TÜBİTAK, yakın geçmişte, evrim teorisi tartışmaları, bilim fuarları kapsamında geliştirilen ancak bilimden uzak, bilim kadar dinimize de zarar veren projelerle gündeme geldi. TÜBİTAK'ı bu tartışmaların içine çekmeyecek, atamalarında liyakati esas alan uygulamalar yapılması, proje desteklerinin artırılması, proje izlemelerinde bürokrasinin azaltılması gibi süreçlerle daha da geliştirmek gerekmektedir.
Bugün dünyada bilim ve teknoloji devrimi hızla sürüyor. Dün Osmanlı'nın göremediği ve gerisinde kaldığımız bilimsel devrimlerin sıkıntılarını bugün bizler yaşamaktayız. Bu nedenle önümüze bakmalı ve bilimi mürşit kabul ederek yol almalıyız.

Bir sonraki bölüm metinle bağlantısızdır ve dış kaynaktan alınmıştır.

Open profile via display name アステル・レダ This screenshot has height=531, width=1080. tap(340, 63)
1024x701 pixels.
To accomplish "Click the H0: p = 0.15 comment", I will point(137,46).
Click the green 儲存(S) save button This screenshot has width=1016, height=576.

YÖK bütçesiyle ilgili konuşmamda üniversitelerin 2019 bütçelerinin yetersiz olduğunu ifade etmiştim. Bu ortamda bilimsel çalışmaları destekleyen TÜBİTAK ve TÜBA gibi kurumların varlığı ve destekleri çok daha önemli hâle gelmektedir. Bu bütçelerin de kısıtlanması, akademik çalışmalar yapmak isteyecek özellikle genç araştırmacılarımızın beyin göçünü daha da artıracak, yurt dışından değerli akademisyenleri ülkemize getirmeye yetmeyecek bir ortam oluşturacaktır. Bundan on yıl önce, yurt dışından Türkiye'ye önemli ölçüde tersine beyin göçü oldu. Bunun en önemli sebeplerinden biri TÜBİTAK desteklerinin önemli ölçüde artırılması idi.

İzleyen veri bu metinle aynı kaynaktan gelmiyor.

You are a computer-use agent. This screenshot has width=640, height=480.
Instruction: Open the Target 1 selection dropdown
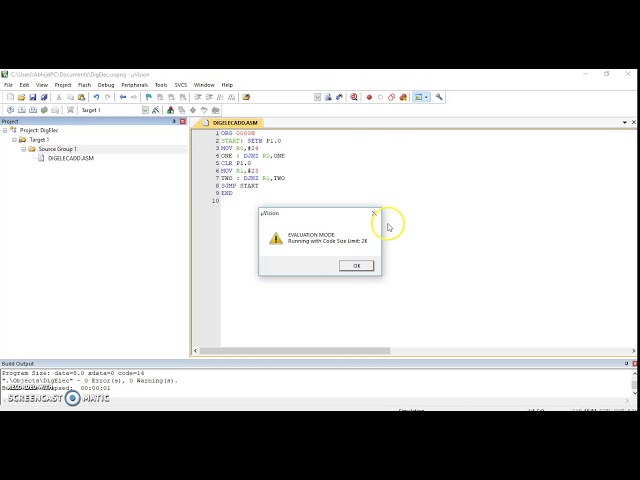coord(145,110)
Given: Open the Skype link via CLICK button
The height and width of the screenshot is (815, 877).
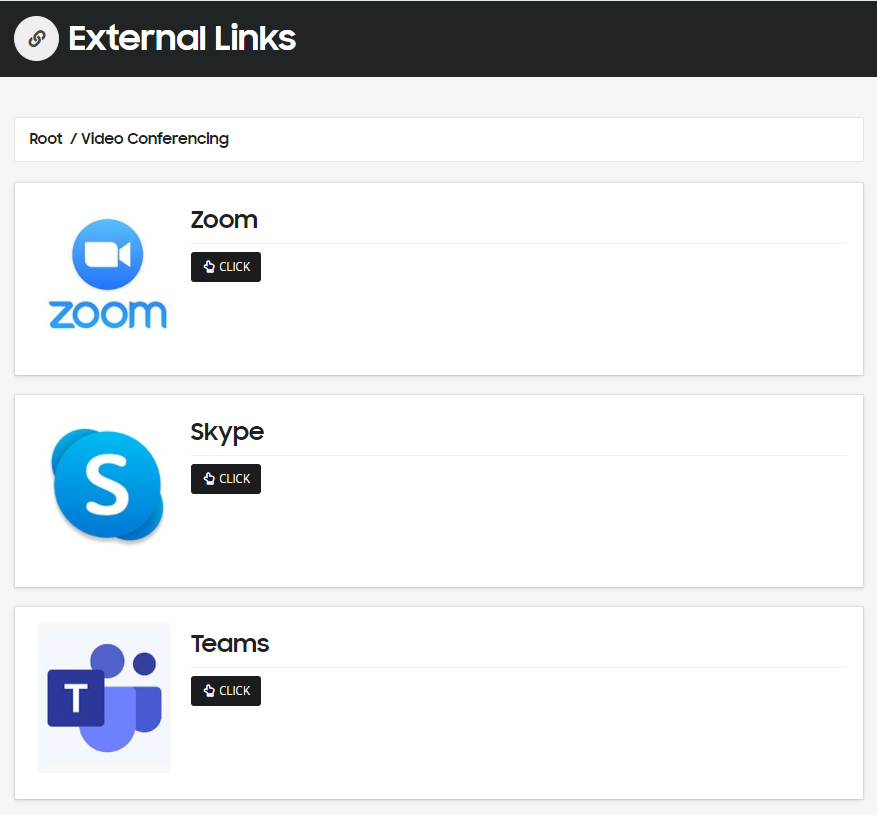Looking at the screenshot, I should [x=226, y=479].
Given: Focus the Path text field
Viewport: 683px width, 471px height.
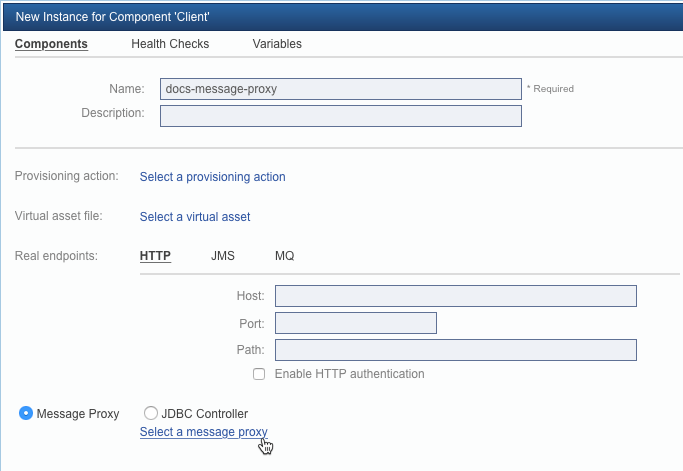Looking at the screenshot, I should point(456,350).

(Mikrofon otomatik cihaz tarafından kapatıldı)
BAŞKAN - Buyurun Sayın Altıntaş.
Sözlerinizi tamamlayın lütfen.
AYHAN ALTINTAŞ (Devamla) - 2019 yılında TÜBİTAK ve TÜBA için öngörülen bütçenin, bilim insanlarımızın araştırmaya yönlendirilmesi, malzeme ve cihaz ihtiyaçlarına destek olunarak teşvik edilmesi, uluslararası platformlarda daha çok yer alınması gibi ülke bilim ve teknolojisini geliştirme amaçları açısından yetersiz olduğunu, yine de ülkemize ve milletimize hayırlara vesile olmasını diliyor, saygılarımı sunuyorum. (İYİ PARTİ sıralarından alkışlar)
BAŞKAN - Teşekkürler Sayın Altıntaş.